Arbogast hatte mit einem der Bleistifte gespielt und nachdenklich aus dem Fenster gestarrt, streifte den zusammengesunken sitzenden Meno mit einem Blick.»Nun, lieber Rohde, ich will die Katze gar nicht länger im Sack halten. Ich schreibe an meiner Autobiographie, Ihr Verlag ist an mich herangetreten, man wünscht dieses Buch.

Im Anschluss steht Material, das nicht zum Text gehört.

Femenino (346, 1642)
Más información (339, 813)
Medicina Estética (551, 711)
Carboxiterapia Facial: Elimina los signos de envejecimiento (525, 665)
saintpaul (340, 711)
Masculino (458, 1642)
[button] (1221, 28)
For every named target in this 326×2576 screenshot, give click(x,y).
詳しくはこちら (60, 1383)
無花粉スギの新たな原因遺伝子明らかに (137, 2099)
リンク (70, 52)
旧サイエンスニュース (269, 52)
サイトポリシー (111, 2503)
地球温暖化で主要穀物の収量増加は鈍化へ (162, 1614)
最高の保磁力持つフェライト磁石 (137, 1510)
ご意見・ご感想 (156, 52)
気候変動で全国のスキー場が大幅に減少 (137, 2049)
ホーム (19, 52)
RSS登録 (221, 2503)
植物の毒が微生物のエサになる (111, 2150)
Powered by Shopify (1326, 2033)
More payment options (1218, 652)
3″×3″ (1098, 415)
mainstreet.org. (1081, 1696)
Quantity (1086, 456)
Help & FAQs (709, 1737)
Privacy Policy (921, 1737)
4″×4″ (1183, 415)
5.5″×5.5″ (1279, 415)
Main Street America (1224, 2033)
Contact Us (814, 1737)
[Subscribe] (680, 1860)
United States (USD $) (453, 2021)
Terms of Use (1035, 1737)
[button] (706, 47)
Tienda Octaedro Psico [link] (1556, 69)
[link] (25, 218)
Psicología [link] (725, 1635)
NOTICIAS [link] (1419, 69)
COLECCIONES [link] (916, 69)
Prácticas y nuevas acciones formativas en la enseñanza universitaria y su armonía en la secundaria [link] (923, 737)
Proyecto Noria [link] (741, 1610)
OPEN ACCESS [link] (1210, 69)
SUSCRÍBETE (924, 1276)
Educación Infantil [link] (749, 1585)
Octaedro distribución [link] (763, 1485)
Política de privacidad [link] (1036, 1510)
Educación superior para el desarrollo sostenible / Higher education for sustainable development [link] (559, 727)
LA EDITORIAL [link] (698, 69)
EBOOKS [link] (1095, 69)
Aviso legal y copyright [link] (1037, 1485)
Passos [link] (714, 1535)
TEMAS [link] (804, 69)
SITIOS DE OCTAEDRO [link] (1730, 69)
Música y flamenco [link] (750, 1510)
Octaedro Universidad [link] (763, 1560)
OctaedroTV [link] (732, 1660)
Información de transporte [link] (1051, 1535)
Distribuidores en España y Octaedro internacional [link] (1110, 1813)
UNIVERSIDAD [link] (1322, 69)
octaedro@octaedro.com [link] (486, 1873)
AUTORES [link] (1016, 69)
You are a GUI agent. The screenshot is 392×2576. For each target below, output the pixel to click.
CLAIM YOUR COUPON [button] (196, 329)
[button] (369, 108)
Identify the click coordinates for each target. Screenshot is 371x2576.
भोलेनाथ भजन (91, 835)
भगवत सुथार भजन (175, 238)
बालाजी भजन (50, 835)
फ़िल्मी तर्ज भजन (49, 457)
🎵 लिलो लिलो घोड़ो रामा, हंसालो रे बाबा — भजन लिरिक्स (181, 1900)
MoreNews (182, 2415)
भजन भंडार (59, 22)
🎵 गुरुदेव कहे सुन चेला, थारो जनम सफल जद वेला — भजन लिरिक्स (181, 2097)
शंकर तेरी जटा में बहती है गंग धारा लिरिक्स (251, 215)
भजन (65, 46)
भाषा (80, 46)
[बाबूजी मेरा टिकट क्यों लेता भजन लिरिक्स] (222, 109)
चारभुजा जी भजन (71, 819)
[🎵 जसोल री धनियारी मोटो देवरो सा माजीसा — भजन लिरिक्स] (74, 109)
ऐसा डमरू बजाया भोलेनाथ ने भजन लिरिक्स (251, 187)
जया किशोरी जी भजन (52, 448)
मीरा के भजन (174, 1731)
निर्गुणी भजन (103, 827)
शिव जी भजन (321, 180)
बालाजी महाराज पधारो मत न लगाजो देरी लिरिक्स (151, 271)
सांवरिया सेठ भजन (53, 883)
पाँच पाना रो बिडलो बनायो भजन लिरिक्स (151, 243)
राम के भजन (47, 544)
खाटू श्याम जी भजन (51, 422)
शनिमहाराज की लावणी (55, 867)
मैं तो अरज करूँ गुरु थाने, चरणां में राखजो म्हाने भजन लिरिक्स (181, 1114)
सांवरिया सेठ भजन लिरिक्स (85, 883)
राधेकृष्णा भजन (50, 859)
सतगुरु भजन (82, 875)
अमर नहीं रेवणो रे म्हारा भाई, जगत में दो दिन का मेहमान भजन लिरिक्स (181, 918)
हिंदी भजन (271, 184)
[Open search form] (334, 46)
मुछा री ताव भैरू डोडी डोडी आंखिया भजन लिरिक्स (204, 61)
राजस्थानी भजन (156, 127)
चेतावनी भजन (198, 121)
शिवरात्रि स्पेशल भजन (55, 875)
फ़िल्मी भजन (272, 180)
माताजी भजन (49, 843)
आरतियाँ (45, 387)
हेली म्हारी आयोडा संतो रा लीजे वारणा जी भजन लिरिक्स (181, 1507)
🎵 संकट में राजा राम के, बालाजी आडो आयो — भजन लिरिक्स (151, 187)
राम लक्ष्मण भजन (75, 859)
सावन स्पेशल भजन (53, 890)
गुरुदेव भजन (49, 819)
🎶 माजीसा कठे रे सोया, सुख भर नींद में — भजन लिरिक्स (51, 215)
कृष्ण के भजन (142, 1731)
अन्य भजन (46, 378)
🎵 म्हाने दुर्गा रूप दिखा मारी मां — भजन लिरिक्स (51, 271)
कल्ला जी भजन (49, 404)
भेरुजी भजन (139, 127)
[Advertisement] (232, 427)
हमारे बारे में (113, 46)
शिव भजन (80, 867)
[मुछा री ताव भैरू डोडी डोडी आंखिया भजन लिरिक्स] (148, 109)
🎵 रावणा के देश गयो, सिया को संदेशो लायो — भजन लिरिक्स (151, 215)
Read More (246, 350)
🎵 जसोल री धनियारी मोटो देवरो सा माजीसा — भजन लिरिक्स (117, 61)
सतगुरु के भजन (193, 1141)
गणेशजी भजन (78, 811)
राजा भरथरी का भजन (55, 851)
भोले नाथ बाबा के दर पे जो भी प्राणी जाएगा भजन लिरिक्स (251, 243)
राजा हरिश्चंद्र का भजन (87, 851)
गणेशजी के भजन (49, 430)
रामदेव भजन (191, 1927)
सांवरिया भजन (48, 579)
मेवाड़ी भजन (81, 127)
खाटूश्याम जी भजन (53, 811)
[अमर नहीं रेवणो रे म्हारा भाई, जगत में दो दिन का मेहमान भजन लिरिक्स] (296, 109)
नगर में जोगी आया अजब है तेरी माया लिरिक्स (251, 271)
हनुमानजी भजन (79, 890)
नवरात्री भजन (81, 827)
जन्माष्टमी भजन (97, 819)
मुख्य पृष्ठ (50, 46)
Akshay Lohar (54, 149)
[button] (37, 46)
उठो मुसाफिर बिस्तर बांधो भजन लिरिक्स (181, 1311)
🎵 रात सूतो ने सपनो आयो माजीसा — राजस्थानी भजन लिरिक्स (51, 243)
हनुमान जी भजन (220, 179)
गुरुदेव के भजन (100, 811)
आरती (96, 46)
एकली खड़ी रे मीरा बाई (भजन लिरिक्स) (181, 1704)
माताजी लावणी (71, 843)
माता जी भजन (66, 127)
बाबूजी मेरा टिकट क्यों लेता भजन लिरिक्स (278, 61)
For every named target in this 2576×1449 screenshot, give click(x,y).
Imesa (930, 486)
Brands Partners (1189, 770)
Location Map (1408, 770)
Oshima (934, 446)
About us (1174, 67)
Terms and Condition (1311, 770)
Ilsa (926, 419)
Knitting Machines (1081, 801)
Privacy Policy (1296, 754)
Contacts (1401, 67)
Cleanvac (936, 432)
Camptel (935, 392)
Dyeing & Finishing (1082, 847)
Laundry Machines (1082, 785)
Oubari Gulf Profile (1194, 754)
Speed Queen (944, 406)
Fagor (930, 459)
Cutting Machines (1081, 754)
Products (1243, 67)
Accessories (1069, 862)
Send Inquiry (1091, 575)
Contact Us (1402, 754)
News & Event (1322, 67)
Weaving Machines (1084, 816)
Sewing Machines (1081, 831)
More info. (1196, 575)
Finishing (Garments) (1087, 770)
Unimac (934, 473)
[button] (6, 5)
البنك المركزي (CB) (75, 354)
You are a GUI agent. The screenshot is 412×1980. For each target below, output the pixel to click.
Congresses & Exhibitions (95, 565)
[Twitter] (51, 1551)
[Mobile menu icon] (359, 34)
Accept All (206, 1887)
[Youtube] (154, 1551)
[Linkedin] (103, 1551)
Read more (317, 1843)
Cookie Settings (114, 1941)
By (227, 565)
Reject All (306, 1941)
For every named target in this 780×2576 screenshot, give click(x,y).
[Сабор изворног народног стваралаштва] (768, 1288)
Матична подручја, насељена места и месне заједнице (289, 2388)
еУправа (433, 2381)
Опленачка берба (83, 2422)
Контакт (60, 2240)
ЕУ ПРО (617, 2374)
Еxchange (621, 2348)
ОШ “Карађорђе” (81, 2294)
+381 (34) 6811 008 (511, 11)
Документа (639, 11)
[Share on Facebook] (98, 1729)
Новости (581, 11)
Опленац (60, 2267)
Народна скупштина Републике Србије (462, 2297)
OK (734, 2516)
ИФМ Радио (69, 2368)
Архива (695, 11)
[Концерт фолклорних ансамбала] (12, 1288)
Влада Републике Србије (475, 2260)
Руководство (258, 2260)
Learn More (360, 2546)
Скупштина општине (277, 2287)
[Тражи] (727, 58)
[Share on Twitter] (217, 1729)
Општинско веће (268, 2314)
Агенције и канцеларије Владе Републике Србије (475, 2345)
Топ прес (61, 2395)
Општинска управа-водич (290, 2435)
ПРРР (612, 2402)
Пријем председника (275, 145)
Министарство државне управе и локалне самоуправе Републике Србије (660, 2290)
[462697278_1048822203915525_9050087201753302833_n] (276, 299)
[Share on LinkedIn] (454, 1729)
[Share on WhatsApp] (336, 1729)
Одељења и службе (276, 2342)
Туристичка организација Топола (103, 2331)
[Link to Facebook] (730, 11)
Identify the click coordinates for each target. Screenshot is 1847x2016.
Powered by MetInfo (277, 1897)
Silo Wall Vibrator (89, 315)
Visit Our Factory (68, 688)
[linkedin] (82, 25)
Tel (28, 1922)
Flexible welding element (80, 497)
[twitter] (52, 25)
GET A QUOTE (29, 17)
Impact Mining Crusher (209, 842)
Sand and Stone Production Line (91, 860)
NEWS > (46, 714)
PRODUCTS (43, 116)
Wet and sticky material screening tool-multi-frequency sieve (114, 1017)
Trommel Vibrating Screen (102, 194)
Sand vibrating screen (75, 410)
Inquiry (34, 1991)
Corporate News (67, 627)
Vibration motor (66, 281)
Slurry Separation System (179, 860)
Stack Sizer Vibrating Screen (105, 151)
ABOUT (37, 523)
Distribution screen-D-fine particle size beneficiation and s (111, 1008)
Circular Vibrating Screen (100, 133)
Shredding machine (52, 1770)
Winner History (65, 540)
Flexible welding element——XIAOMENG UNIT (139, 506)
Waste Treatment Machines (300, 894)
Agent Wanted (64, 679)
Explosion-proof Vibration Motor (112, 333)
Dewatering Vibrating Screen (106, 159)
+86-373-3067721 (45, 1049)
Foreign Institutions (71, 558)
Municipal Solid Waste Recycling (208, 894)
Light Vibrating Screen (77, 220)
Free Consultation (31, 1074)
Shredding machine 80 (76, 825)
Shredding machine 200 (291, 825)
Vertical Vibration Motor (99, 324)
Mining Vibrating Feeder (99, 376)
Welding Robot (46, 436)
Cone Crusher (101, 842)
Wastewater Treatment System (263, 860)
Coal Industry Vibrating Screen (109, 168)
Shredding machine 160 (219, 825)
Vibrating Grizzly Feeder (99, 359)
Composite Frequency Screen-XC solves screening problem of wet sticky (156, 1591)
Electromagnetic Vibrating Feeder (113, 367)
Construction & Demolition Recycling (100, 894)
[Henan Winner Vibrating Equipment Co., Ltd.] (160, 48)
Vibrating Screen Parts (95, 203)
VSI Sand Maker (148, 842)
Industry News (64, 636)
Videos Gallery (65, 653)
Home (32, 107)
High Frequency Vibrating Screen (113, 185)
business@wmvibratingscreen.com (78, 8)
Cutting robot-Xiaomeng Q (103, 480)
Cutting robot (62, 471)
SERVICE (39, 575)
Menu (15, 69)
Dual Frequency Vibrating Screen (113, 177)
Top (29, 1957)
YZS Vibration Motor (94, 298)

Ich brauche ein kritisches Gegenüber, einen ernstzunehmenden Gegner … Ich lese diese Papiere an den Wochenenden im Familienkreis vor, alle nicken, aber ich habe das Gefühl, daß diese Zustimmung entweder aus Ahnungslosigkeit geschieht oder aus falsch verstandener Liebe, vielleicht will man mich auch schonen … Womöglich hat Trude in dieser Hinsicht gewisse Defizite … Kurz: Ich brauche einen Partner. Ich habe mich über Sie erkundigt, wie gesagt, Sie genießen einen ausgezeichneten Ruf — «

Es klopfte.

«Unterhalten wir uns ein andermal darüber. Überlegen Sie es sich gut. Sollten Sie nein sagen, entgeht Ihnen ein Honorar, das ich, nun, angemessen gestalten würde. Sagen Sie ja, erwartet Sie viel Arbeit, und das zu hin und wieder ungewöhnlicher Stunde. Ich werde Sie morgen abend anrufen, zwanzig Uhr sechzehn. Herein!«

«Die Gäste kommen, Herr Baron.«

«Danke, Frau Alke. «Arbogast nahm den Greifenstock und ließ Meno den Vortritt. Sie gingen in die Halle hinunter. Mehrere Personen warteten. Meno erkannte Vogelstrom, der sich mit dem Bildhauer Dietzsch, Nachbar der Hoffmanns im Haus Wolfsstein, unterhielt, den Musikkritiker des» Sächsischen Tageblatts«, Lothar Däne, den Schwachstromphysiker Teerwagen im Gespräch mit Dr. Kühnast vom VEB Arzneimittelwerk, Zahnärztin Knabe, die im Wolfsstein über den Krausewitz’ wohnte. Ihr Mann, Mitarbeiter im Mathematisch-Physikalischen Salon des Zwingers, stand mit dem Briefmarkenhändler Malthakus und einer Frau zusammen: Judith Schevola. Meno hatte Gerüchte über sie gehört, wie sie in der Literaturszene kursierten, und in» Sinn und Form «einige bemerkenswerte Erzählungen von ihr gelesen … Eine der begabtesten jungen Autorinnen, sie schrieb mit einer in der deutschen Literatur seltenen Leidenschaft. Er hatte sie einigemale auf den Sitzungen des Verbands der Geistestätigen gesehen, auch auf der Leipziger Messe, aber nicht mit ihr gesprochen. Sie hatte graues, kurzgeschnittenes Haar, schien aber höchstens Anfang, Mitte Dreißig zu sein. Alles in ihrem Gesicht wirkte verschoben und verzerrt, als wäre das Gesicht aus vielen anderen zusammengesetzt worden. Nur die Augen schienen ihr zu gehören. Sie musterte Arbogast, dann Meno, an einem Glas mit Granatapfelsaft nippend. Die Männer standen ihr zugewandt, auch auf der anderen Seite der Halle. Alke öffnete die Tür, ließ Rechtsanwalt Sperber, Verleger Schiffner und einen leicht gebeugt gehenden Herrn mit dickfleischiger hängender Unterlippe ein, den Meno nur allzugut kannte; er zuckte zurück und griff ans Geländer, was die grauhaarige Frau mit neugieriger Feindseligkeit zu registrieren schien, denn sie hob den Kopf und folgte Menos Reaktionen, er dachte: Wie eine Insektenforscherin, die einer Fliege ein Bein ausreißt, um zu sehen, wie sie mit dieser neuen Situation fertigwird. Der Mann — der ihn bemerkt hatte und verstohlen den Arm hob — war Jochen Londoner, sein Ex-Schwiegervater.